● What the task requires:
Which lines of the data hold the word "Terms"? Copy all of them.

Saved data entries
-------

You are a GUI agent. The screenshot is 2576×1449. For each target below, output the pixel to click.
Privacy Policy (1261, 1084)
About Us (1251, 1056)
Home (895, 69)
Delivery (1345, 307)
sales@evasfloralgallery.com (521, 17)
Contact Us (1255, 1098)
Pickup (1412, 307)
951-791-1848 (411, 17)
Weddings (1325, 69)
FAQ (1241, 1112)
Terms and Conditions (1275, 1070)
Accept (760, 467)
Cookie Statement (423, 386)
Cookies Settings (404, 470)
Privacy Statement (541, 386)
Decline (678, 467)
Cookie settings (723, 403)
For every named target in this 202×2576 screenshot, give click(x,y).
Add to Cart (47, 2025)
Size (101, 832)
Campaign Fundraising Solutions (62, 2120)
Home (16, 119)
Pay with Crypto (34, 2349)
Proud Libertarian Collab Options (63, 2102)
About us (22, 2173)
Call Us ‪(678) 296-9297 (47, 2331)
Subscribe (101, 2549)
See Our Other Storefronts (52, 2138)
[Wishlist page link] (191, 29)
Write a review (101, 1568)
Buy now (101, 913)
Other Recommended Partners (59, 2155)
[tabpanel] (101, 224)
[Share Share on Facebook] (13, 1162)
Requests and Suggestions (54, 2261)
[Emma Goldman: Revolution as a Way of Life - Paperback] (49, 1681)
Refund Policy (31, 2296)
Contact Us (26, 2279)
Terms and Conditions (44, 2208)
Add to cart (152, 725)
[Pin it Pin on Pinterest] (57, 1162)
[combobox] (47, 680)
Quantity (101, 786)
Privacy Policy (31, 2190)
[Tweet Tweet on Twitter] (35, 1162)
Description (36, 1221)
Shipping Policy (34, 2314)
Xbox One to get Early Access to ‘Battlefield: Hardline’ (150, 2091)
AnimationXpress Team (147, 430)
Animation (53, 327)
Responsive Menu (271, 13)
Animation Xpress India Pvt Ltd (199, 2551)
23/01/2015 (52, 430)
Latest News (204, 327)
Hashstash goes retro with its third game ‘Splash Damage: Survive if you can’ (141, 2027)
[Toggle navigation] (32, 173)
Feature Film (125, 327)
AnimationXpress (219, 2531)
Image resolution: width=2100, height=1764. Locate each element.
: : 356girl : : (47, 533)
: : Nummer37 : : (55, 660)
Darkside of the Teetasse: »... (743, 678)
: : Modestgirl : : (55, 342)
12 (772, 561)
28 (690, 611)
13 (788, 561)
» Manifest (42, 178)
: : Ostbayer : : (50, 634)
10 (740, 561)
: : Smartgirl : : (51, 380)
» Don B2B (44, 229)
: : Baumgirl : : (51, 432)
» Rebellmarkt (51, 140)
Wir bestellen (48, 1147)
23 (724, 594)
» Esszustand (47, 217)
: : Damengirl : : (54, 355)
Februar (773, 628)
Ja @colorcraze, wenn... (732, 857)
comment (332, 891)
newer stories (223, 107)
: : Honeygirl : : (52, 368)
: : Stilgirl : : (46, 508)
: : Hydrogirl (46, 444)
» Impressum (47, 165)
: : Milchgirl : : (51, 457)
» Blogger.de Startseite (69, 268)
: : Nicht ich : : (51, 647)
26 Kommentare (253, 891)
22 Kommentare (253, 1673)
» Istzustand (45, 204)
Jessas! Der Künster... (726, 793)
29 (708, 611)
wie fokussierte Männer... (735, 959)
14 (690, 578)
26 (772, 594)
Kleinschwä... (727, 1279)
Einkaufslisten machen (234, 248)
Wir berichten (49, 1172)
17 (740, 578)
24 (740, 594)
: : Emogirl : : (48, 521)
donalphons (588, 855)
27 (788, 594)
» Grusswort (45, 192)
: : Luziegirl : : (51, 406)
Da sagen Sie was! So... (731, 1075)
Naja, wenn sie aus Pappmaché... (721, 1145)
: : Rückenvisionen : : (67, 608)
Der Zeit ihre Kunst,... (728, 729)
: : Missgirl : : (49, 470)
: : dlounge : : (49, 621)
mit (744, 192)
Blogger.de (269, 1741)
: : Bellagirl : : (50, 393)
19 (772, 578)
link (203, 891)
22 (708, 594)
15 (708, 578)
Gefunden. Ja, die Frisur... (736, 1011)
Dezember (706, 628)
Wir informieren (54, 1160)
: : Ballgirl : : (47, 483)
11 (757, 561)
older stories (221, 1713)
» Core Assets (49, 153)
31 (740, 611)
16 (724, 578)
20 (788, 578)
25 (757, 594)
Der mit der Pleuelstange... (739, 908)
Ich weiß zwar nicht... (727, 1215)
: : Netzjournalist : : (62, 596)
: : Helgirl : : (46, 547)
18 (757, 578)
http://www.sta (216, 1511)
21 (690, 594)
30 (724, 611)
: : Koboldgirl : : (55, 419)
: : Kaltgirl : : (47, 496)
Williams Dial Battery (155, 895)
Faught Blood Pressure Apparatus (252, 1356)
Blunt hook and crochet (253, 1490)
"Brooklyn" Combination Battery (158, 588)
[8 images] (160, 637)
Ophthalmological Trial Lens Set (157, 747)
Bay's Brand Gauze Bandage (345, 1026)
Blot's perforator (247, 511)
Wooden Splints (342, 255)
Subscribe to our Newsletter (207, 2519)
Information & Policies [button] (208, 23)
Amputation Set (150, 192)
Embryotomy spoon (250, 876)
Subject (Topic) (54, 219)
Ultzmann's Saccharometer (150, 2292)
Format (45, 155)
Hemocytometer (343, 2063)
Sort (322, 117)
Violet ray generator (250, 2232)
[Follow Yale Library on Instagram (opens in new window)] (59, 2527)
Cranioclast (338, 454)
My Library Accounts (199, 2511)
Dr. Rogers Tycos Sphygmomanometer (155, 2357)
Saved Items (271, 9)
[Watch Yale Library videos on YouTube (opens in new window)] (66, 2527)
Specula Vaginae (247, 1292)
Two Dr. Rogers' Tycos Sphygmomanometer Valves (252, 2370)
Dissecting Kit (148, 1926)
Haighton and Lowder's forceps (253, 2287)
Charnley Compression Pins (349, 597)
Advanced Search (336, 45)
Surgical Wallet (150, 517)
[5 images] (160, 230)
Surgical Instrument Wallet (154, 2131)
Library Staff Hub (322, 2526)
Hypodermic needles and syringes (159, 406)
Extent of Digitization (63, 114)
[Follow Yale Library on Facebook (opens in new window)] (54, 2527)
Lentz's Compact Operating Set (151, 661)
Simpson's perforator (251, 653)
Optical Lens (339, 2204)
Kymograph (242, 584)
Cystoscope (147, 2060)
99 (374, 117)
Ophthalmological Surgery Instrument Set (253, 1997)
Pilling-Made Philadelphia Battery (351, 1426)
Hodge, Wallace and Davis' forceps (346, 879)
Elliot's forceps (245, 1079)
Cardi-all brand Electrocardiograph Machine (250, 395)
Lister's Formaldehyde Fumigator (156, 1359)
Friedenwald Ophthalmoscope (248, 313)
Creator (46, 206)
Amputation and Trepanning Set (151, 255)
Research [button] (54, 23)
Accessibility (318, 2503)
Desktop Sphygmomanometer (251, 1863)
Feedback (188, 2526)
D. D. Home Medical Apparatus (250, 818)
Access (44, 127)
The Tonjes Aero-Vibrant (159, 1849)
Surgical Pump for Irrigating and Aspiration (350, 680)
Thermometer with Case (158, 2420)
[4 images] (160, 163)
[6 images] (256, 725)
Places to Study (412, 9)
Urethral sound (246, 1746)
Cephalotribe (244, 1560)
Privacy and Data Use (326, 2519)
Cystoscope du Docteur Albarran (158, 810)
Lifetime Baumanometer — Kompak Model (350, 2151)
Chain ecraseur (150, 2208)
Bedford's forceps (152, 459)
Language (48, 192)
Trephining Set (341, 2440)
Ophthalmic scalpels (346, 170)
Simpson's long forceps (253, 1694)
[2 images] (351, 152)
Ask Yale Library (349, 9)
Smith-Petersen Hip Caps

-------

● Response to the task:
Terms and Conditions (1275, 1070)
Terms and Conditions (44, 2208)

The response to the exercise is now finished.